IRB is transferring three BOT highway assets from its private InvIT to the publicly listed IRB InvIT Fund for Rs 4,905 crore. With an enterprise value of Rs 8,500 crore, the equity realised will be reinvested into Rs 15,000 crore worth of new projects, Yadav explained. The proposed acquisition will extend the portfolio's weighted average life from 14 years to about 17 years.
When asked about how IRB plans to utilise the Rs 4,905 crore realised from the asset transfer, Yadav said the funds will be directed toward upcoming infrastructure bids, particularly in the toll-operate-transfer and BOT road projects.
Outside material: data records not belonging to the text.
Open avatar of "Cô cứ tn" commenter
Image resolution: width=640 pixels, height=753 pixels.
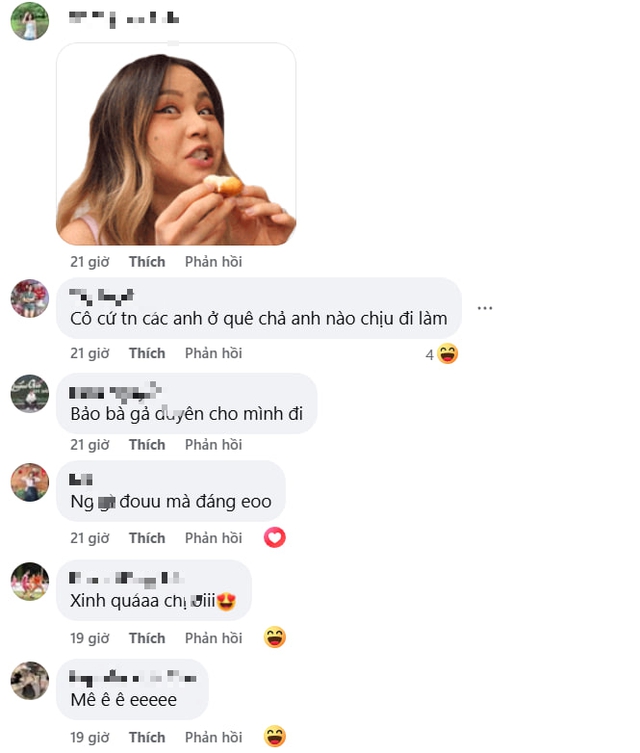[30, 298]
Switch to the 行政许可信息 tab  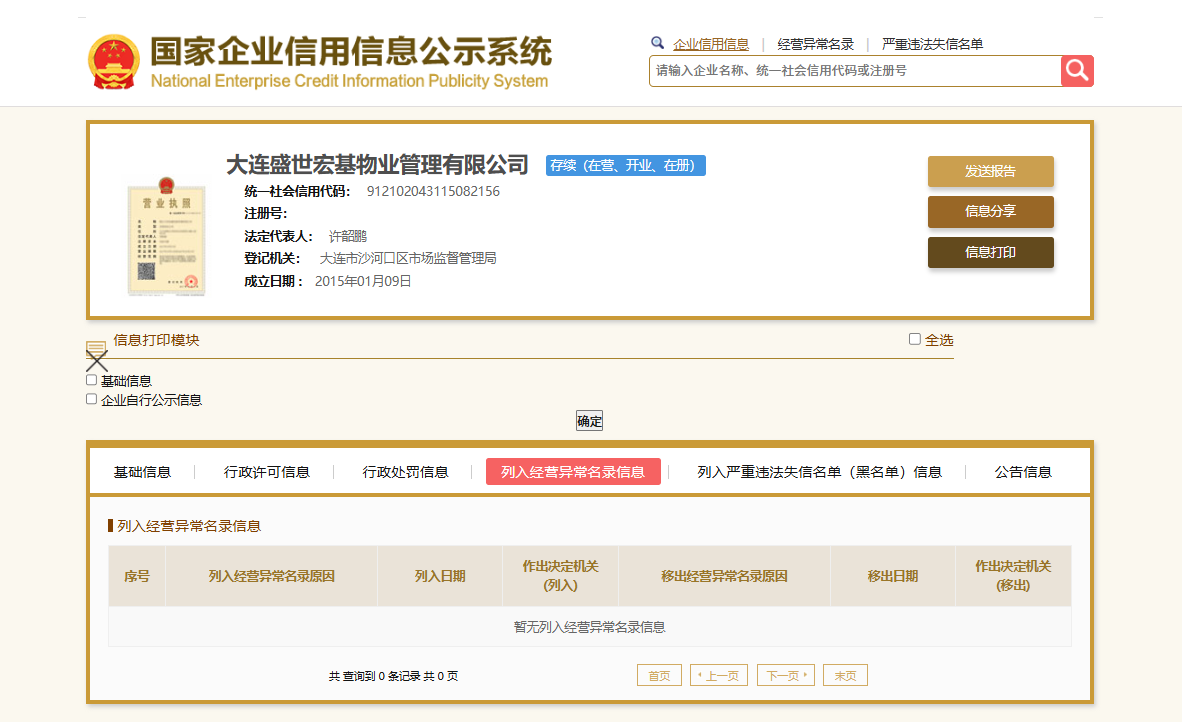[266, 472]
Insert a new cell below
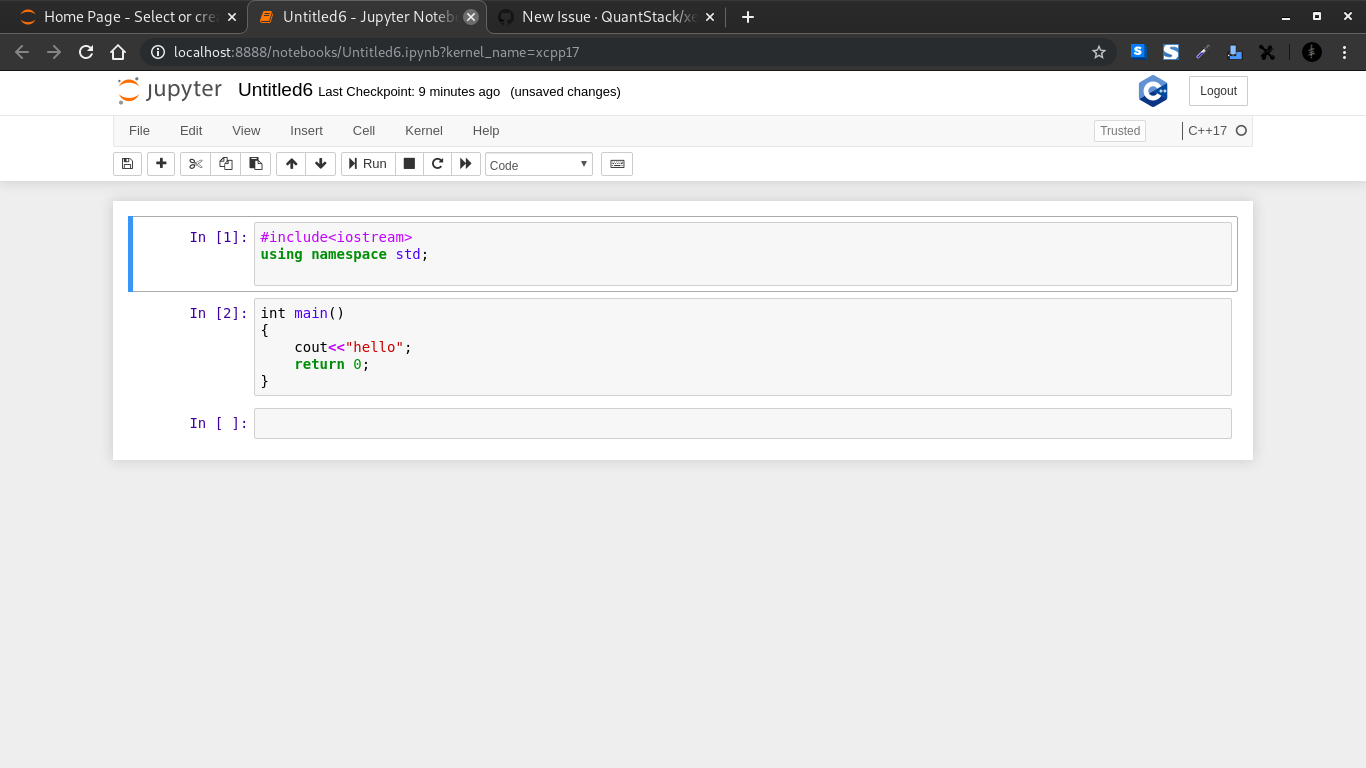Image resolution: width=1366 pixels, height=768 pixels. [x=161, y=163]
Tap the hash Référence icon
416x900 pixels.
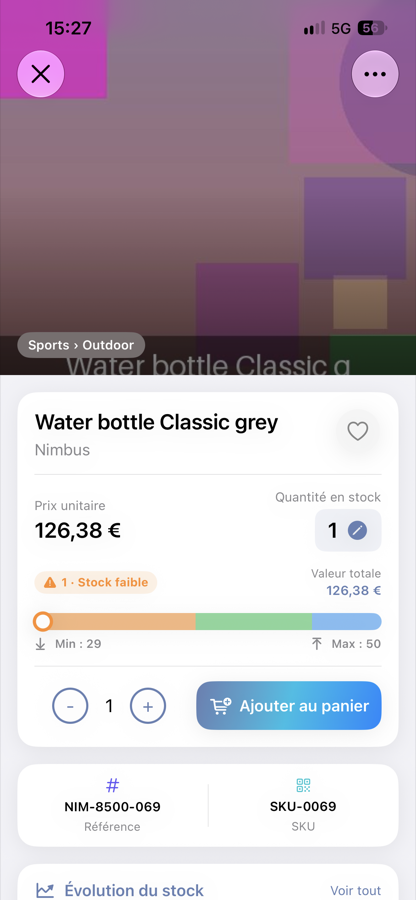(112, 785)
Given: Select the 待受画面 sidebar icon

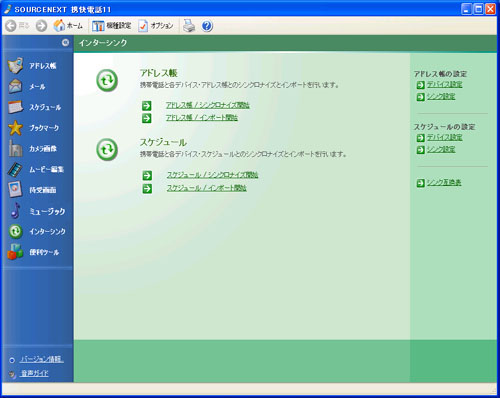Looking at the screenshot, I should (x=15, y=190).
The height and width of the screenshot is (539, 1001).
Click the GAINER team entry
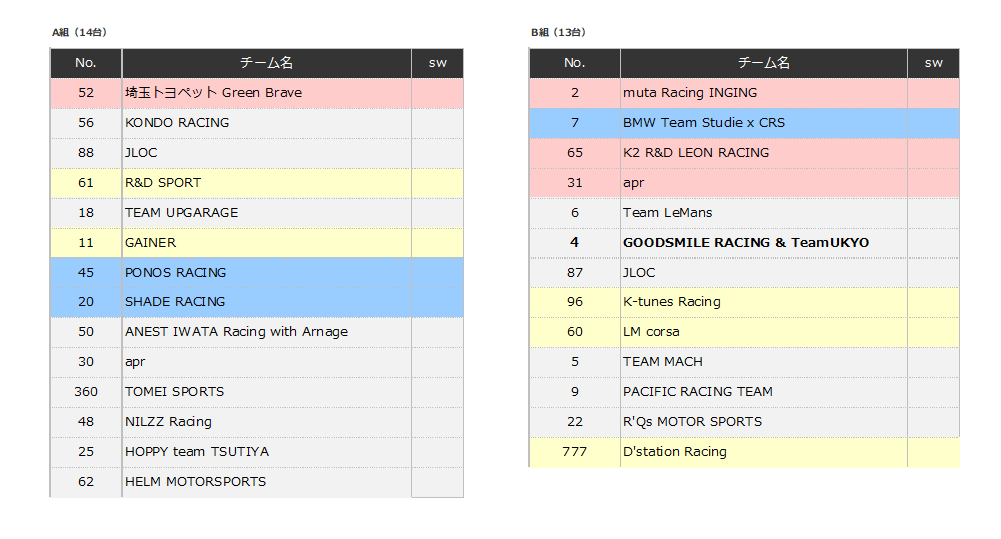(x=150, y=243)
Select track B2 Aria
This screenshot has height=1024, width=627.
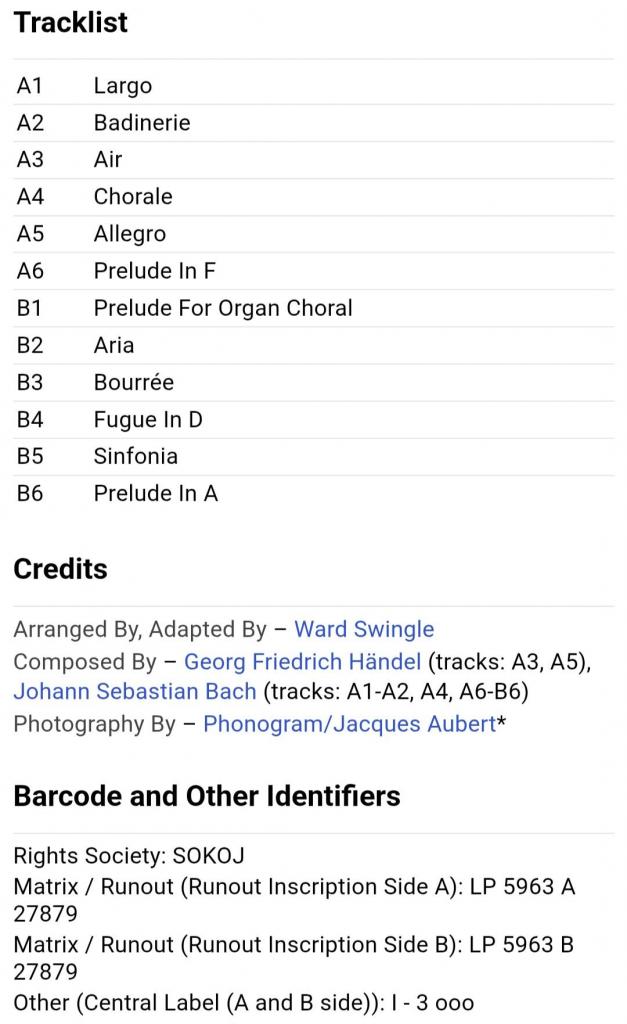pyautogui.click(x=114, y=345)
"I think in the road sector, there will be opportunities, which will be coming, and it will be largely utilised for the TOT and BOT projects," he added.
On yields for investors in the public InvIT, Yadav noted that toll assets typically offer strong, inflation-beating returns.
"These are toll assets, and typically toll asset revenue grows and outbids inflation," he said. "Normally, the growth in toll revenue is in the range of 9–10% due to traffic and tariff increases, offering yields 300 to 350 basis points above G-Sec (government security), with consistent payout growth."
For FY26, IRB Infrastructure plans to execute orders with a revenue potential of Rs 3,800 to Rs 4,000 crore, supported by a robust order book of Rs 31,000 crore, Yadav added. The majority of the company's total order is backed by long-term operations and finance contracts, providing strong revenue visibility for the next 10–12 years, he said.